Books via email

Ey up internet. Being self employed, one must seize opportunities with both sweaty hands when they present themselves. To that end, I have been working like the divil and neglecting my other pursuits.

So here’s a quick one for you, Dailylit.com. They send you books by email. Choose from a large selection of public domain works, give them an email  address and they send you a chapter of your chosen literary work each  day.

I’m currently working my way through War of the Worlds.

You can choose to receive a chapter daily, every weekday or a couple of  times a week. If you find yourself wanting the next installment right away,  there is an option at the end of the email to have the next chapter sent to you immediately.
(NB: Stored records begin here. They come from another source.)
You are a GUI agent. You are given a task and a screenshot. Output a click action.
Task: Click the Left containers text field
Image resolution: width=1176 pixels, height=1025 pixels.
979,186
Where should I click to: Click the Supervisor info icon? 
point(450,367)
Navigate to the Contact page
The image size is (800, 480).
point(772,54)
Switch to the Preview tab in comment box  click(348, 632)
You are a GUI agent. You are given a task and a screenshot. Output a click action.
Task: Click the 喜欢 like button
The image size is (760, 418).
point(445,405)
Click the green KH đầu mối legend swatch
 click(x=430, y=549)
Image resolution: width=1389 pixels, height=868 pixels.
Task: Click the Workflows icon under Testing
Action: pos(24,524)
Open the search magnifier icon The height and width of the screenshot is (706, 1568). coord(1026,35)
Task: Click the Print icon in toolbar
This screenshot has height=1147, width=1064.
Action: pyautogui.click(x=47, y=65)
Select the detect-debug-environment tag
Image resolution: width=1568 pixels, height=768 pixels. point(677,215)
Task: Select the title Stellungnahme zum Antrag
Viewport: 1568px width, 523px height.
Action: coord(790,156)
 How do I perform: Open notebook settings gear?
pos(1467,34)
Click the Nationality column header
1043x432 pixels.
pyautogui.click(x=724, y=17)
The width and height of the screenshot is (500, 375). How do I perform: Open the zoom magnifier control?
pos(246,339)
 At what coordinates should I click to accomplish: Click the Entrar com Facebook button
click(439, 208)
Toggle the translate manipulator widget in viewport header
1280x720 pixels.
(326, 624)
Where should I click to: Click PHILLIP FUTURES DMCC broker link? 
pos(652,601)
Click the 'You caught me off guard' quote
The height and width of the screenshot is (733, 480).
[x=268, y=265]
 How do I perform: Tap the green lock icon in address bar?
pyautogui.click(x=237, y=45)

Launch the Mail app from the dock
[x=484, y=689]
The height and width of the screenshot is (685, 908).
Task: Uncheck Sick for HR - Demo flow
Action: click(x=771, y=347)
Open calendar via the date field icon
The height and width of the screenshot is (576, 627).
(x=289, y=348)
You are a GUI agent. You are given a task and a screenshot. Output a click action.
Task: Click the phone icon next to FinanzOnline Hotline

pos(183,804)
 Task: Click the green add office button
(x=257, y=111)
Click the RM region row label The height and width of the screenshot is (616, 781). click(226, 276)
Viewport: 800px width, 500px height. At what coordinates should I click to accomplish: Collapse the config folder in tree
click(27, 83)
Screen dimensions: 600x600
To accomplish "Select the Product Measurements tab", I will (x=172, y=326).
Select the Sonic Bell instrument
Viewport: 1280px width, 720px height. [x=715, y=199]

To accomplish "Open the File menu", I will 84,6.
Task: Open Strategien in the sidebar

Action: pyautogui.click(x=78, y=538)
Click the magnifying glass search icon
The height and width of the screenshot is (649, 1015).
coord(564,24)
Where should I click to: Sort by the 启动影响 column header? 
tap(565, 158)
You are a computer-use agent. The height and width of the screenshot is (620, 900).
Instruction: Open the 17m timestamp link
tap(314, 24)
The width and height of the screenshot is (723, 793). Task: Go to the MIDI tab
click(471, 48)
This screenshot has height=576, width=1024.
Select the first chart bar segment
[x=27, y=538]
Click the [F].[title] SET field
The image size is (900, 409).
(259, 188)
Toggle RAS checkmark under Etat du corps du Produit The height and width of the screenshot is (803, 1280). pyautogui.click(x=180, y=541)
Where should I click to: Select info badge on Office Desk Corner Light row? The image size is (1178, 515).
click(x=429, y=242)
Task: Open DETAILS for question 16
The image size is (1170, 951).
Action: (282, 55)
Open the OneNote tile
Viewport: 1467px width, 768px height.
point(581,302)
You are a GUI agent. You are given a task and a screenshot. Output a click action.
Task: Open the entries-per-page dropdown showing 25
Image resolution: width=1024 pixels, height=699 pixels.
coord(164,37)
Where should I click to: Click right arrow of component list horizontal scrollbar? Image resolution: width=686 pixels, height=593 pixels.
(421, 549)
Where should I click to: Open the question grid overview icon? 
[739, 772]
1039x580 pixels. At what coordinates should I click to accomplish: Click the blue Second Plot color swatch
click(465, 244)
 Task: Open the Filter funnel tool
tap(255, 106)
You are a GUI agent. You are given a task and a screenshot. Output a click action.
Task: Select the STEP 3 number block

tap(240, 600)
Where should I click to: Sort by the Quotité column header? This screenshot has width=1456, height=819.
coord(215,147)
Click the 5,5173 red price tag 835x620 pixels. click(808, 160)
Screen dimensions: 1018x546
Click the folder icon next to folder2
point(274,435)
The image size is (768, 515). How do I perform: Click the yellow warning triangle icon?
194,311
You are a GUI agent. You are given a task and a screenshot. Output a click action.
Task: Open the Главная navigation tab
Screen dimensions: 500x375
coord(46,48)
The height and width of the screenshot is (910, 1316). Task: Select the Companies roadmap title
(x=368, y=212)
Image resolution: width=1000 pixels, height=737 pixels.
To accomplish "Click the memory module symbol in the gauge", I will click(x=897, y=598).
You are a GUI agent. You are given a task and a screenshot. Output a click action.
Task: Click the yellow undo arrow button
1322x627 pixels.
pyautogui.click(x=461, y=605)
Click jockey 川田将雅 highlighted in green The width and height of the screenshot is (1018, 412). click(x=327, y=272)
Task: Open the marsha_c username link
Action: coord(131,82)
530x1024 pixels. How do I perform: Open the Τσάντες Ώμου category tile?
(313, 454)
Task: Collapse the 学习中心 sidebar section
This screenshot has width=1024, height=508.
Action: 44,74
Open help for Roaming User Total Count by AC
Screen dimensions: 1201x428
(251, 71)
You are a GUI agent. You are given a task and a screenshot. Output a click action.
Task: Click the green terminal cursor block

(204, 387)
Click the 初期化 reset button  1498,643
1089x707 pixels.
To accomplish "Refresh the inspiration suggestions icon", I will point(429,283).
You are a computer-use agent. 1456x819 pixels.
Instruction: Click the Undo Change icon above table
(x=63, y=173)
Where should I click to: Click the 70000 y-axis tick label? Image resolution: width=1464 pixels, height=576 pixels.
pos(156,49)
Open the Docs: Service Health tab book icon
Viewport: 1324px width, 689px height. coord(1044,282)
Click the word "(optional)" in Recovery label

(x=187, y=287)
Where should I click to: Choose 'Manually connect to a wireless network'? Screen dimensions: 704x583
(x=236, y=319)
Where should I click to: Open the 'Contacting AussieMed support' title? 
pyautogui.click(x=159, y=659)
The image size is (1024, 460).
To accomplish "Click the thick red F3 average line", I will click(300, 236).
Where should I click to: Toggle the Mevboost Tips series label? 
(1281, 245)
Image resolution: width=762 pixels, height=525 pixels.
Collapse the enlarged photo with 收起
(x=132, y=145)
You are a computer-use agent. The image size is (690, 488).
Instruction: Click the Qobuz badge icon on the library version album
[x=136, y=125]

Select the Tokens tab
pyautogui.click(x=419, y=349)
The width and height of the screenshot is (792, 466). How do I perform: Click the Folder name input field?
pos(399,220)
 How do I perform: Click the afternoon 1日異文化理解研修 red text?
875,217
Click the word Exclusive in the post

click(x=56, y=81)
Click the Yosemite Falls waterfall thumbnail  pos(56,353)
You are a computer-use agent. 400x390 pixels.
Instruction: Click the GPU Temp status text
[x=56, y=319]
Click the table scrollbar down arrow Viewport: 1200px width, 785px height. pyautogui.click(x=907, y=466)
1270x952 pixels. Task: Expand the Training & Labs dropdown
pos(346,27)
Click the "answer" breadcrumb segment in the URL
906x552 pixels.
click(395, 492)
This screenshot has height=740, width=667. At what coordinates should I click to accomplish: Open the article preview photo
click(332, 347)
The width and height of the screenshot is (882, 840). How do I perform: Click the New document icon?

It’s a nice, straightforward, and simple service with none of the usual internet 2.0 hoopla.

4 Responses to “Books via email”

  1. Neil Struthers Says:

    If you want to just download something and read it, I’d go for Project Gutenberg (http://www.gutenberg.org/). That, funnily enough, is where I read War Of The Worlds, and a bunch of other stuff. They seem to have turned into some sort of mad wiki thing. Which is what you mean by the usual Web 2.0 hoopla, I now realise…

    I can see the benefit of having a short snippet delivered every now and then. For instance, my mobile can receive emails, but it doesn’t believe in the Internet beyond Yahoo…so that might be cool.

  2. Donal Says:

    Good old Project Gutenberg. I remember downloading lots of Jules Verne and other great stuff from them way back in 1995. I thought; brilliant I won’t have to buy any of these books for college, I’ll just read them in these massive txt files. Somehow I never made it through them.

    Still it is a noble enterprise, but I like the Dailylit idea of sending it in readable chunks to a mobile device or email address.

  3. David Says:

    On the mobile device, it probably serves a similar purpose to having knitting handy, in that it lets you divorce yourself from wherever you’re having to be. And it lets you endure meetings while appearing productive, to boot!

    Getting it sent via email if it doesn’t synchronize with a mobile / handheld device, though, would probably not work for you, I’m guessing, as having to sit down to the PC to read just doesn’t get it.

  4. Sarah Says:

    All I can say is, don’t pick Three Lives by Gertrude Stein. Trust me on that one. (Yes, DailyLit has it.)